Trump’s withdrawal from the deal wasn’t his only option for taking action against it. He could have stayed in without sitting on his hands. A deep report by Washington Institute Iran policy wizard Patrick Clawson highlighted the many points of presidential discretion in the array of sanctions laws that apply to Iran. Trump could have refrained from waiving sanctions—all he had to do this week—and perhaps applied a few new measures. He could have worked methodically, increasing pressure step by step, creating uncertainty, steadily building pressure on Iran while preserving the pacific incentives ambiguity created. This would have violated the deal, but America would have retained access to several key levers against Iran. It would still have been a member of the deal’s Joint Commission mechanism, which would have allowed it to pursue possible Iranian violations. And Washington would have had the option of triggering, on its own, UN sanctions against Iran via Security Council Resolution 2231. (The 2231 mechanism is restricted to participants in the deal; Bolton explicitly stated that Treasury guidance around the mechanism wasn’t applicable “because we’re out of the deal.”) Full U.S. withdrawal takes these options off the table.
Where will things go from here? Watch Brussels. Henry Kissinger in his Arab-Israeli diplomacy days used to say that there could be “no war without Egypt, and no peace without Syria.” In nuclear talks with Iran, there can be no decisive impact without Europe, and no settlement without America. Europe is the pivot player. Iran wants to do business with Europe; even with the nuclear deal, much U.S. business with Iran was illegal. Trump will either need to get Europe on board with new sanctions that hurt European businesses, or he will need to target European companies himself, creating a serious diplomatic crisis. (The middle path, sanctioning Iran unilaterally while letting Europe slide, would significantly reduce pressure on Tehran.) Europe so far has shown no appetite for putting fresh pressure on Iran.

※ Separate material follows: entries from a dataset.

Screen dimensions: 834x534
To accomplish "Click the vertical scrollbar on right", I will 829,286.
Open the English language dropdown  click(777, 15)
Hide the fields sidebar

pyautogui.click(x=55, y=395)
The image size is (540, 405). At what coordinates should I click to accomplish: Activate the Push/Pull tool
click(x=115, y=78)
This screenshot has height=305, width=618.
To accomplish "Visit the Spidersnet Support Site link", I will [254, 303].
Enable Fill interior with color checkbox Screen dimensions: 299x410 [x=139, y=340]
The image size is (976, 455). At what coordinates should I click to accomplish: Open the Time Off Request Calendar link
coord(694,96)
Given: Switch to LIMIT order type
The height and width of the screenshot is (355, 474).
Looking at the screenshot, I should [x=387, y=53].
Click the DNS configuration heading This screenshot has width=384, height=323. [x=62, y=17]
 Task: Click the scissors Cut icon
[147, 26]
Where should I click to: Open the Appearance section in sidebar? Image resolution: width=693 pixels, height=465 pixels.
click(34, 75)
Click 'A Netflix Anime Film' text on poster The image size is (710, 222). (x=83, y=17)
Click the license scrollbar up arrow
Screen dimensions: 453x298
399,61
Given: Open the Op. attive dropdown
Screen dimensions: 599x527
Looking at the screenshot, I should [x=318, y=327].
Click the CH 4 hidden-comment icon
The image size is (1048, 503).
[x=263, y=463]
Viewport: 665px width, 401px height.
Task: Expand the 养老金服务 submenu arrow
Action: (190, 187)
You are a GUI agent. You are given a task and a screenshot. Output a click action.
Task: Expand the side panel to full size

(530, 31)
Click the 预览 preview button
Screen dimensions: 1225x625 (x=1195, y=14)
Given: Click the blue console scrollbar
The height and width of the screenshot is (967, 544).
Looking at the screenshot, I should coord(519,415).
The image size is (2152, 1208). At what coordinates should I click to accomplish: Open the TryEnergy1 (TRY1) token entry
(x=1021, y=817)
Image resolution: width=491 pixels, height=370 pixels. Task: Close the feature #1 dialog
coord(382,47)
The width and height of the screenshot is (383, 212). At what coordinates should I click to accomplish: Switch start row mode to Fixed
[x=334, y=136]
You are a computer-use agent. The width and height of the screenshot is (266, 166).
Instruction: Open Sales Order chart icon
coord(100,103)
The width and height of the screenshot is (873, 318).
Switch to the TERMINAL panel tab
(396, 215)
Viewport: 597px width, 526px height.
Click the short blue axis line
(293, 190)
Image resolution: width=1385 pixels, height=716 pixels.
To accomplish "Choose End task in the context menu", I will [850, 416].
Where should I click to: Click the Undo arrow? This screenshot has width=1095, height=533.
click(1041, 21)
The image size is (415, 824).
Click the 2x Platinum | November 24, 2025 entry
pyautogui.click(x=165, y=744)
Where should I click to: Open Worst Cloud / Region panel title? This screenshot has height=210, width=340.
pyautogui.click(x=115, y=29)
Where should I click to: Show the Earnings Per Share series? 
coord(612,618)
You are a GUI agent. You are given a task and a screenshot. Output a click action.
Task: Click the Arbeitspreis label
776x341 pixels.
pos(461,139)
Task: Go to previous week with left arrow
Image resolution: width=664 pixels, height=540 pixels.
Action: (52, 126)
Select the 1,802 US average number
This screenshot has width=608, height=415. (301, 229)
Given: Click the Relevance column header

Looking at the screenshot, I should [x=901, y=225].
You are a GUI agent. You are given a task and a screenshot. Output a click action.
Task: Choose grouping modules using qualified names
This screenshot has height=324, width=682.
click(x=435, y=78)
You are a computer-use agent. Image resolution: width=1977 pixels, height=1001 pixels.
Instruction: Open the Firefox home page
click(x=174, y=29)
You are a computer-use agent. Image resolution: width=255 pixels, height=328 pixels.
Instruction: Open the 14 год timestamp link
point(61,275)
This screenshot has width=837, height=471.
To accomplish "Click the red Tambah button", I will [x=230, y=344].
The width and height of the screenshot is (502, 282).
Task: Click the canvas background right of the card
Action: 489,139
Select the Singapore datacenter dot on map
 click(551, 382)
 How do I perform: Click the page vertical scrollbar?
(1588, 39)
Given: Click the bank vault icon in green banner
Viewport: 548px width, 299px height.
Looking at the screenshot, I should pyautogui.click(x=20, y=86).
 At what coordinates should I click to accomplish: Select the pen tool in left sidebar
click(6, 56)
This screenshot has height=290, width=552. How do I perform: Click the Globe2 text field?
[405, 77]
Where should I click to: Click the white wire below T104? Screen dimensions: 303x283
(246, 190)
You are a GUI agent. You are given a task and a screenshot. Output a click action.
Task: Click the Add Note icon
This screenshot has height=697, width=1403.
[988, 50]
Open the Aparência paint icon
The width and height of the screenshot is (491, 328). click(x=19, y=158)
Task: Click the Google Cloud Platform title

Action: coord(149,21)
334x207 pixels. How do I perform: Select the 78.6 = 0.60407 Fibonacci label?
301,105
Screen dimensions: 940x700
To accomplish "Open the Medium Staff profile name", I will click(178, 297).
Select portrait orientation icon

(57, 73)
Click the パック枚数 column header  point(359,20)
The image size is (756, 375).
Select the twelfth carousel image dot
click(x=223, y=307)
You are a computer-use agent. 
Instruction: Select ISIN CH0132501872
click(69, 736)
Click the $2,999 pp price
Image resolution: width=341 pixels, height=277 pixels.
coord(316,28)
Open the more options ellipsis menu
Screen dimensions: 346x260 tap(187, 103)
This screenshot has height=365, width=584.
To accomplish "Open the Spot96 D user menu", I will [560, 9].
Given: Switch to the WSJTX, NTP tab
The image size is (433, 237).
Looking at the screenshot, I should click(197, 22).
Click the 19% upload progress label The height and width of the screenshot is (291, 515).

And all this, again, is for the chance of creating enough leverage to begin broader negotiations, and comes at real technical and strategic cost. One thing alone is sure: Iran’s main strategic goal on the nuclear issue has been achieved. America and Europe are split, and the UN sanctions are off. Now Tehran can choose whether it would like an enriched cherry on top.
John Allen Gay is executive director of the John Quincy Adams Society and coauthor of the 2013 book War with Iran: Political, Military and Economic Consequences.